O que torna uma transação de alto risco (o chamado “high-risk business”) é a associação com operações de alto valor, liquidez imediata ou grande volume. Estamos falando de:
Plataformas de e-commerce para itens caros, como eletrônicos, e marketplaces de marcas premium, que lidam com produtos facilmente revendidos no mercado informal;
Jogos e apostas online, que permitem movimentação e multiplicação rápida de recursos;
Turismo e passagens aéreas, com valores médios de transação elevados e potencial imediato de revenda;
Criptomoedas e ativos digitais, que possibilitam transações marcadas por anonimato, liquidez e ausência de fronteiras;
Serviços de fintechs, nos quais abertura de contas e interações com clientes são vulneráveis a engenharia social e golpes de account takeover.
Empresas com esse perfil enfrentam ameaças sofisticadas diariamente, o que as obriga a elevar seus padrões de segurança e inovar continuamente.

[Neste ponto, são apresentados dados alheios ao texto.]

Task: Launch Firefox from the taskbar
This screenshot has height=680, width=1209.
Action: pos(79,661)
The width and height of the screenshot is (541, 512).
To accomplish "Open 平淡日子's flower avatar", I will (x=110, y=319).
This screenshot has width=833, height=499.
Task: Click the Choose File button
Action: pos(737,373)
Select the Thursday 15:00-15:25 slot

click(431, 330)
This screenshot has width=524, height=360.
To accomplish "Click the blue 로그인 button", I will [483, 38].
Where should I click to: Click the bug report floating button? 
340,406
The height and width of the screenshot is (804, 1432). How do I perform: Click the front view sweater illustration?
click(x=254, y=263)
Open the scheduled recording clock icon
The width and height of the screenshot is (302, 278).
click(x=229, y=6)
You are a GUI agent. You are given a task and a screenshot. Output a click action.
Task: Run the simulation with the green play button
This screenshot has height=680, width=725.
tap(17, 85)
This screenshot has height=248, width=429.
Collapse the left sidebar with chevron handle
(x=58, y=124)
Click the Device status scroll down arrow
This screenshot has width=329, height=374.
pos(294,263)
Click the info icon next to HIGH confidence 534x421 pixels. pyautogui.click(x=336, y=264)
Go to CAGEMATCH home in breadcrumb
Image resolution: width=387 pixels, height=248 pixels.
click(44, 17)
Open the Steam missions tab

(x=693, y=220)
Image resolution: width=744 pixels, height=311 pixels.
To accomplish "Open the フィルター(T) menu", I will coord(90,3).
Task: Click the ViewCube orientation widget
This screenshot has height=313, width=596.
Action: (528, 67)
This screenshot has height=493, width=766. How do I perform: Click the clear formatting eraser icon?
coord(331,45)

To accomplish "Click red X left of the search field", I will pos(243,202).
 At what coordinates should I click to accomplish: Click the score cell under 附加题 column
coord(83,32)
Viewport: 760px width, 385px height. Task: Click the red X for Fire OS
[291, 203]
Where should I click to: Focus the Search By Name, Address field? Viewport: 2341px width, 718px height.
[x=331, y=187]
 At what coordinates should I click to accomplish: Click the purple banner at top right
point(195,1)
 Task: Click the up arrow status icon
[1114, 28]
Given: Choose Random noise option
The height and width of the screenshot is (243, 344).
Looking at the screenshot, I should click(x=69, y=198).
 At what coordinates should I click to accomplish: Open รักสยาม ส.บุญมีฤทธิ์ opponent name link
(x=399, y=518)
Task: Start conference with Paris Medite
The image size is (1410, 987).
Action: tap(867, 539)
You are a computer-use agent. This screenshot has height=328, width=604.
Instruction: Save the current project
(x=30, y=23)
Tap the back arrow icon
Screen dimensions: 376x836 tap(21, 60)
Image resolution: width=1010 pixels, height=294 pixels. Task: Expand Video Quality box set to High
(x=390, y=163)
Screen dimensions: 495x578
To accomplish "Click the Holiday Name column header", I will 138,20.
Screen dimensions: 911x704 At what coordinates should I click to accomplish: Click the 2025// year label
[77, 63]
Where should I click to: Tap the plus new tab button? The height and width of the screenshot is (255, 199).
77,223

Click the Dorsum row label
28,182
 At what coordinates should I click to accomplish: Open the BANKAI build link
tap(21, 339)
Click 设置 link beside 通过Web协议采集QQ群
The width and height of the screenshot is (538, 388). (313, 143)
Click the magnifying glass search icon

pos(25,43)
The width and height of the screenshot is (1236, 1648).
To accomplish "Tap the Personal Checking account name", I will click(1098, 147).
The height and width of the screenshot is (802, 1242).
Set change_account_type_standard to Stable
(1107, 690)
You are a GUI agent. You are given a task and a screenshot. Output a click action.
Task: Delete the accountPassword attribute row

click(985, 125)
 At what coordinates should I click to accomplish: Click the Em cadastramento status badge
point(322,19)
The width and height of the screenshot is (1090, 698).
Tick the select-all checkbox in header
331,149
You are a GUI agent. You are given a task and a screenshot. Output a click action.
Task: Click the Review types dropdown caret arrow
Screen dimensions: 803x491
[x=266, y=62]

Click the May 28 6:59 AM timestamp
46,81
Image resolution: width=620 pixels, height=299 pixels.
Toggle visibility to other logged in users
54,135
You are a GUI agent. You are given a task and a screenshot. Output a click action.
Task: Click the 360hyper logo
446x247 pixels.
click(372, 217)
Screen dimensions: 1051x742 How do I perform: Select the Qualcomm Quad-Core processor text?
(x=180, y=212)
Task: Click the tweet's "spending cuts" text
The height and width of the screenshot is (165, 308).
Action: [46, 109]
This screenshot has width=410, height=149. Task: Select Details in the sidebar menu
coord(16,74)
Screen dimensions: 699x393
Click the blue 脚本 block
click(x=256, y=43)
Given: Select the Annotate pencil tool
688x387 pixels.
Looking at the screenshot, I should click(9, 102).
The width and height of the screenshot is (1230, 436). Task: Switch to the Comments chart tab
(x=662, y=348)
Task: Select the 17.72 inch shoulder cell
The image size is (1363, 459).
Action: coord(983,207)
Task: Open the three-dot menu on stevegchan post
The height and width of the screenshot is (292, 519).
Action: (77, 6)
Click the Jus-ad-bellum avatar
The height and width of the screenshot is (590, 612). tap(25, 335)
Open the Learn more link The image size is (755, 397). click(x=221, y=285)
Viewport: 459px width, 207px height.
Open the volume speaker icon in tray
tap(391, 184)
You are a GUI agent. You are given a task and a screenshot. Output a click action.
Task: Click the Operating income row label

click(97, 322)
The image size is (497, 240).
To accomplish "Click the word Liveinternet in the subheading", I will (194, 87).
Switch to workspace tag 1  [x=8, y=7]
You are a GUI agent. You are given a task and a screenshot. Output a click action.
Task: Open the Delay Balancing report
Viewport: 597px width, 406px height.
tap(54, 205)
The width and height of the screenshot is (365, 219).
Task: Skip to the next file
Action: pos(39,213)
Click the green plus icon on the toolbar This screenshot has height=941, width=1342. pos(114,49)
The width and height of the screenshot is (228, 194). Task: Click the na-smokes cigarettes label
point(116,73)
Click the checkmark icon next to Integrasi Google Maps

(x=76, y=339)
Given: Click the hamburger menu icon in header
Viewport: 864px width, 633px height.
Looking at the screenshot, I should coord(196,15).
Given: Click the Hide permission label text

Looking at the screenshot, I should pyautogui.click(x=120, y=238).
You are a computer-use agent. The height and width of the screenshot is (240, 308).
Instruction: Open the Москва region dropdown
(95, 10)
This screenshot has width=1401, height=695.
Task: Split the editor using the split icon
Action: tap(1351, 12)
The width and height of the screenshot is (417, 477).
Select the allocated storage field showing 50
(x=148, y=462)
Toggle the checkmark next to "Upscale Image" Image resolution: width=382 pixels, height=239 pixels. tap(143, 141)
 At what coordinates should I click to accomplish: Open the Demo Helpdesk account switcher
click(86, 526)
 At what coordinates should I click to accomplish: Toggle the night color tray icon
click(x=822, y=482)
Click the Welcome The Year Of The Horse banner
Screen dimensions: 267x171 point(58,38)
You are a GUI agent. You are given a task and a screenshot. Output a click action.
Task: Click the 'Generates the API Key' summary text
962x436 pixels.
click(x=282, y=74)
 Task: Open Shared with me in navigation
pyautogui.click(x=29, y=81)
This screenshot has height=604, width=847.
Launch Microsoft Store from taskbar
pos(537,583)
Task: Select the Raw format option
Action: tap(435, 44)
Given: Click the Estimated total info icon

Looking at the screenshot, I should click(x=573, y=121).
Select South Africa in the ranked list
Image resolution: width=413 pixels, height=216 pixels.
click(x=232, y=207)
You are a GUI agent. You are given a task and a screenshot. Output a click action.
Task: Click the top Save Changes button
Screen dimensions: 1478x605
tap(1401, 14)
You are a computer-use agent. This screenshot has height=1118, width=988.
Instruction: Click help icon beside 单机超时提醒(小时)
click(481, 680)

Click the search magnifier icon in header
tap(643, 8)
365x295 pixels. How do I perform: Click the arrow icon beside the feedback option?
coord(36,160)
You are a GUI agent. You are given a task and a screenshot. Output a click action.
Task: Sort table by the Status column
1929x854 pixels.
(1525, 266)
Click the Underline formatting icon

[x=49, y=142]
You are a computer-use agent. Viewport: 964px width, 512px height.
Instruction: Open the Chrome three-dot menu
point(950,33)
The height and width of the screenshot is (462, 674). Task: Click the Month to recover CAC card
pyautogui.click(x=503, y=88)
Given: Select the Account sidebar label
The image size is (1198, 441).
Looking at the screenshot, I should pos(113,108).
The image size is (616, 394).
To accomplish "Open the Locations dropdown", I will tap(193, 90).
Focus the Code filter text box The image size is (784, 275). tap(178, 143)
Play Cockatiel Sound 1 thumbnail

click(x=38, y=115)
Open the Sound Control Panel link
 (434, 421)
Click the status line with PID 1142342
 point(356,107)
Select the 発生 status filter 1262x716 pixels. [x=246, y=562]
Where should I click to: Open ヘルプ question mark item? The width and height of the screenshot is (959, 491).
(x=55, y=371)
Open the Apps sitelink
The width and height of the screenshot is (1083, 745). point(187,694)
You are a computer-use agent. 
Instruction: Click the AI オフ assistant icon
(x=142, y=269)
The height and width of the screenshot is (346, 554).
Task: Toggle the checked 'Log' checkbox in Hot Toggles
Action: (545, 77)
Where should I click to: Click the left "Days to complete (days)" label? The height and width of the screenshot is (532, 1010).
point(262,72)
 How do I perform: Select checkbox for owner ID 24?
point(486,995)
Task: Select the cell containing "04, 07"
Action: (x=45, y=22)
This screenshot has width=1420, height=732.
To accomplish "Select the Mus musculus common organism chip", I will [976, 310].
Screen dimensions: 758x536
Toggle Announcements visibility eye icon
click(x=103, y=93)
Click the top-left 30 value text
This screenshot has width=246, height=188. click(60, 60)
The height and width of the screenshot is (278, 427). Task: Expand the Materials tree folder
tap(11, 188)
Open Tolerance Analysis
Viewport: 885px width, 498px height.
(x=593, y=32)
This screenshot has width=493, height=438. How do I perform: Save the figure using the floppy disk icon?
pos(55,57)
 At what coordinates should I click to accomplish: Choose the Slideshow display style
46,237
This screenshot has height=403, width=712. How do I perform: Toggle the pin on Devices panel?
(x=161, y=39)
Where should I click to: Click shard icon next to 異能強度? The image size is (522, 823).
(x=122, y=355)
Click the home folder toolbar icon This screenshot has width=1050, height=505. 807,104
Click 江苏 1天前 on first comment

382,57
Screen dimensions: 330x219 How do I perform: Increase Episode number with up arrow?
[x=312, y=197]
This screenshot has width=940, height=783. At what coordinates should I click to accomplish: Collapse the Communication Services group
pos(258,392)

As que estão fora desse grupo devem prestar bastante atenção, porque os riscos enfrentados por esses negócios hoje tendem a se espalhar por todo o mercado em pouco tempo.
Os problemas das abordagens tradicionais de prevenção
A resposta clássica à fraude é o bloqueio com base em dados cadastrais e histórico de transações. Trata-se de um modelo estático, com limitações claras, como o bloqueio excessivo, que aumenta o número de falsos positivos e leva à perda de clientes legítimos. Além disso, o modelo tradicional não acompanha o dinamismo dos ataques, e fraudadores sofisticados já sabem manipular dados estáticos, como números de documentos, endereços e cartões clonados.
No fim das contas, bloquear demais custa vendas; bloquear de menos gera perdas financeiras. É por isso que é tão importante incluir outros elementos na equação, como a análise comportamental. Esse já é um aprendizado dos setores de alto risco, que não limitam mais suas avaliações ao que o usuário informa, mas também analisam como ele se comporta online.
Algumas métricas comportamentais que vêm sendo aplicadas com sucesso incluem:
Velocidade e padrão de digitação;
Geolocalização e discrepâncias com o endereço de cobrança;
Uso de VPNs ou emuladores de dispositivos;
Fluxo de navegação (tempo nas páginas, tentativas repetidas, caminhos de cliques).
Fraudadores podem obter dados cadastrais, mas é muito mais difícil replicar de forma consistente um padrão comportamental legítimo.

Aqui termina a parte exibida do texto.